-- Available data follows --

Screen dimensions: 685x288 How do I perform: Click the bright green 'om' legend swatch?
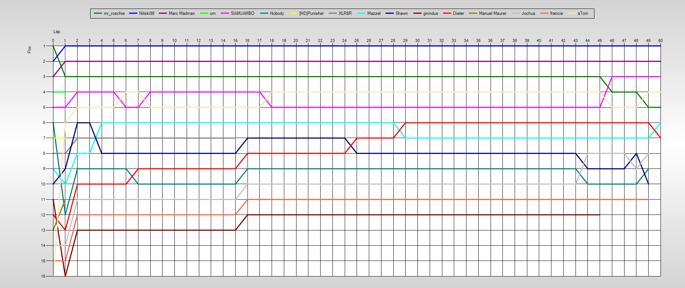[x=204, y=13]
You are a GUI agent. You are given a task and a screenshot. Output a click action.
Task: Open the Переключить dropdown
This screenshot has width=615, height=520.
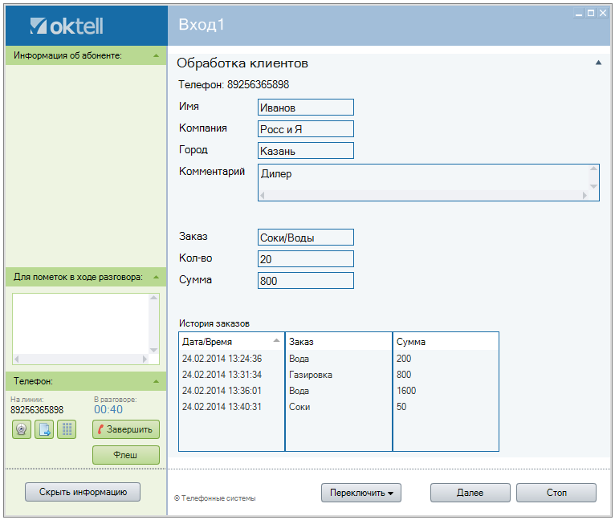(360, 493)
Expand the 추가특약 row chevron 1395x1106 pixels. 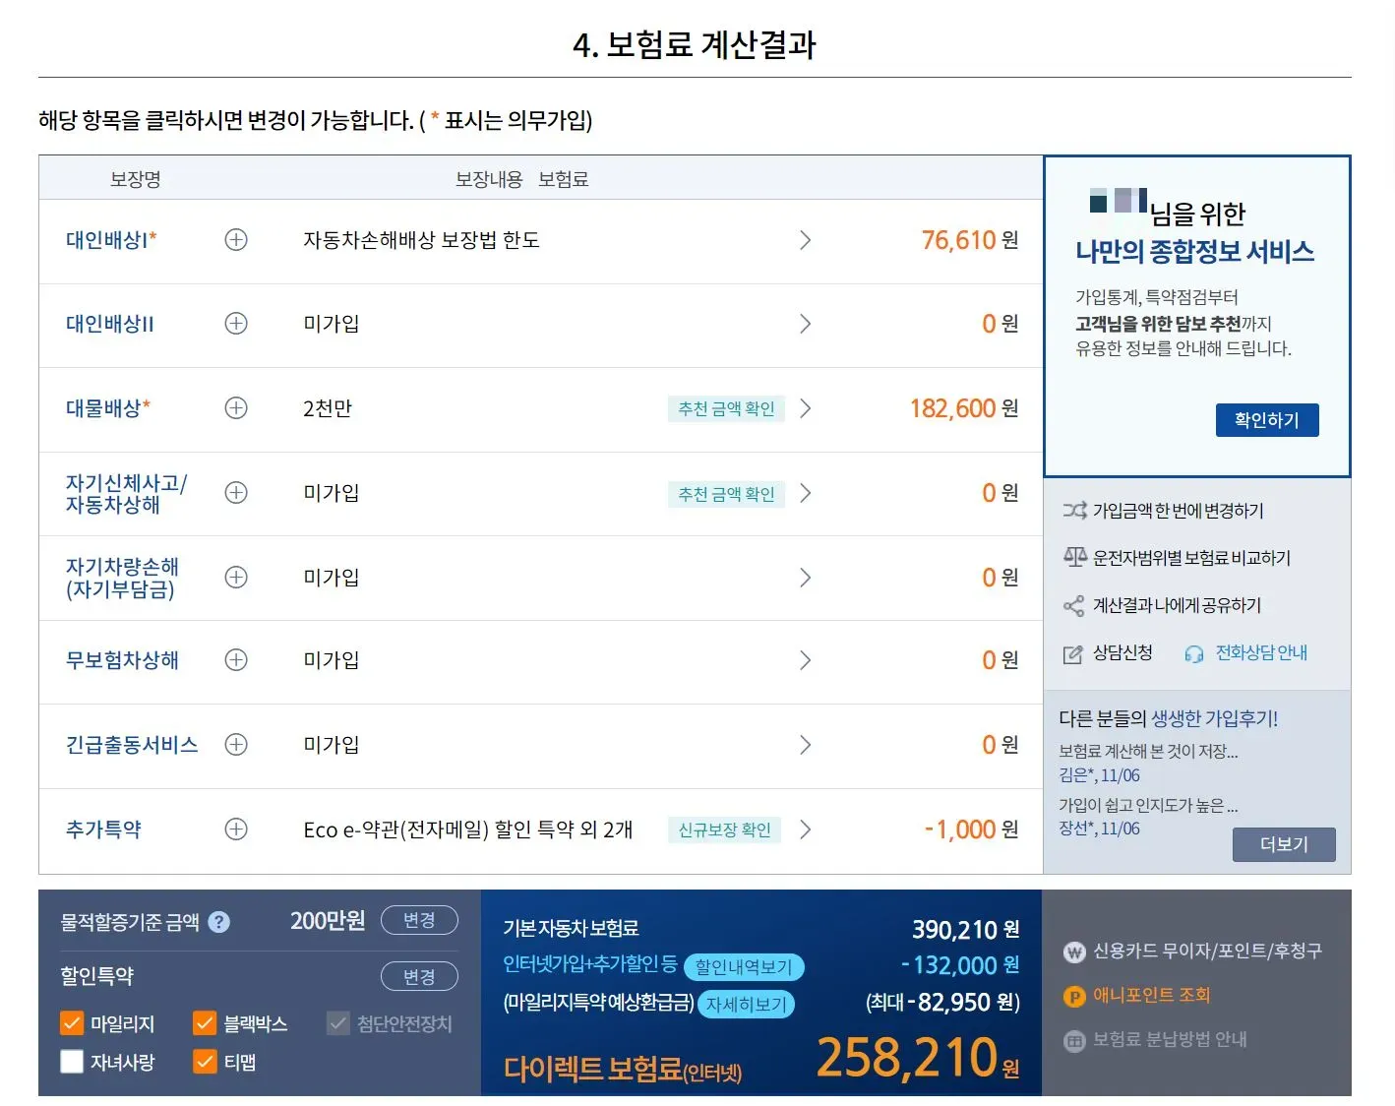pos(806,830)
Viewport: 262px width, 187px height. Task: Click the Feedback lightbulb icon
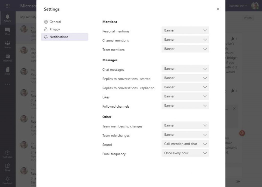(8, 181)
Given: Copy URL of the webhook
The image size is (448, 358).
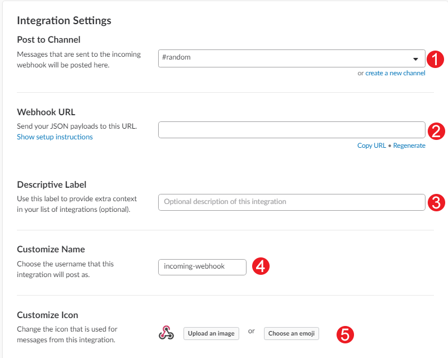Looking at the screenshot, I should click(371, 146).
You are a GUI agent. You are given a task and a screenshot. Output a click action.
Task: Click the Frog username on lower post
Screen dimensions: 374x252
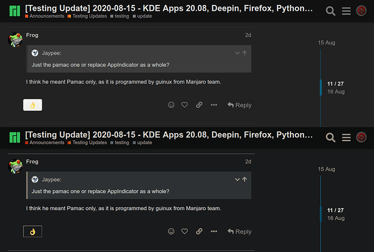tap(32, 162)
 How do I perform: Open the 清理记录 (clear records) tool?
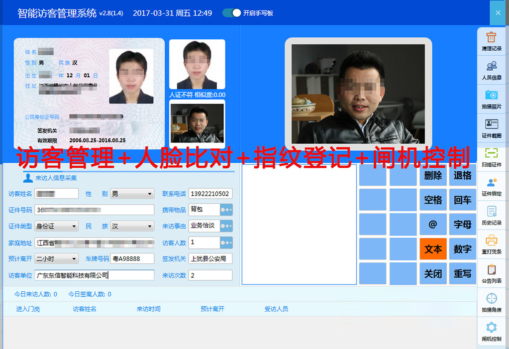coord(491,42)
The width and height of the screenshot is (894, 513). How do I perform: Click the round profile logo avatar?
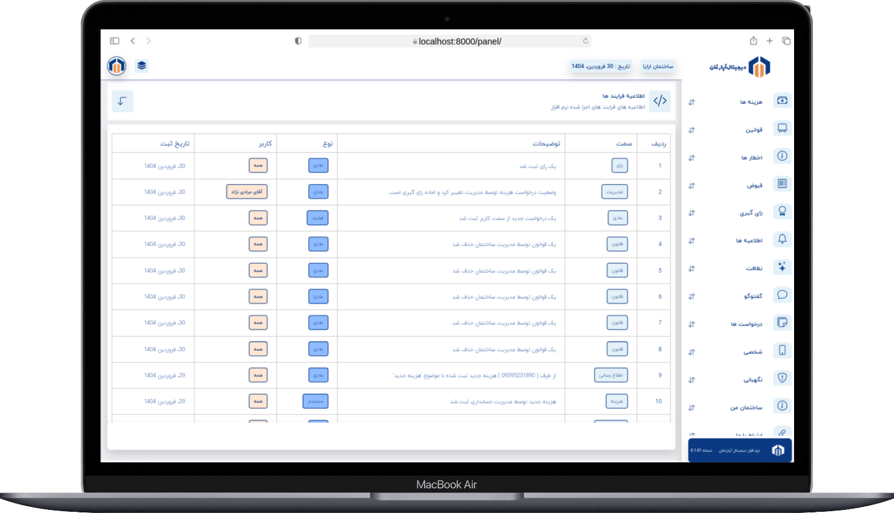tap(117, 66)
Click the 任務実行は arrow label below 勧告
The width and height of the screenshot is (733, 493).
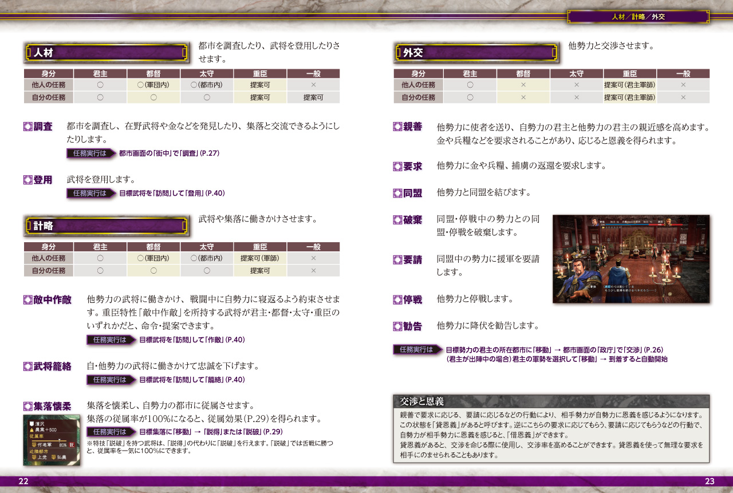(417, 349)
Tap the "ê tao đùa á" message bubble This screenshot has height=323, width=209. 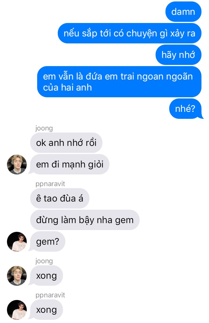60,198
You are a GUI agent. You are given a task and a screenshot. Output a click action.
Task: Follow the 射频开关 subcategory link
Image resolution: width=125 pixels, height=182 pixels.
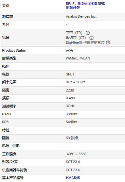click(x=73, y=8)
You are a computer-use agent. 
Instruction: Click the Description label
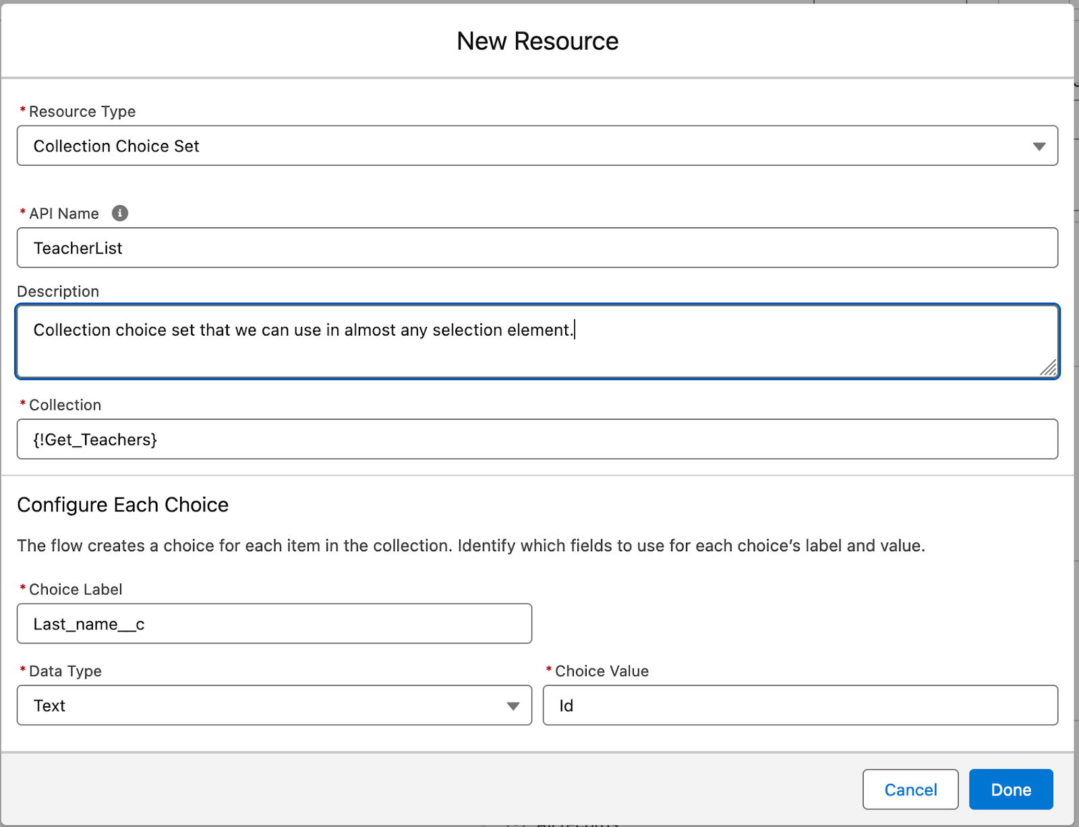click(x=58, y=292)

-- Available data concluded --

— Exercise aim —
Could you retype exactly the lines running from the one with "Task: Follow the 射频开关 subcategory link" to the end of the material above, pictures omitted?

— Reply —
Task: Follow the 射频开关 subcategory link
Image resolution: width=125 pixels, height=182 pixels.
click(x=73, y=8)
You are a computer-use agent. 
Instruction: Click the Description label
click(x=58, y=292)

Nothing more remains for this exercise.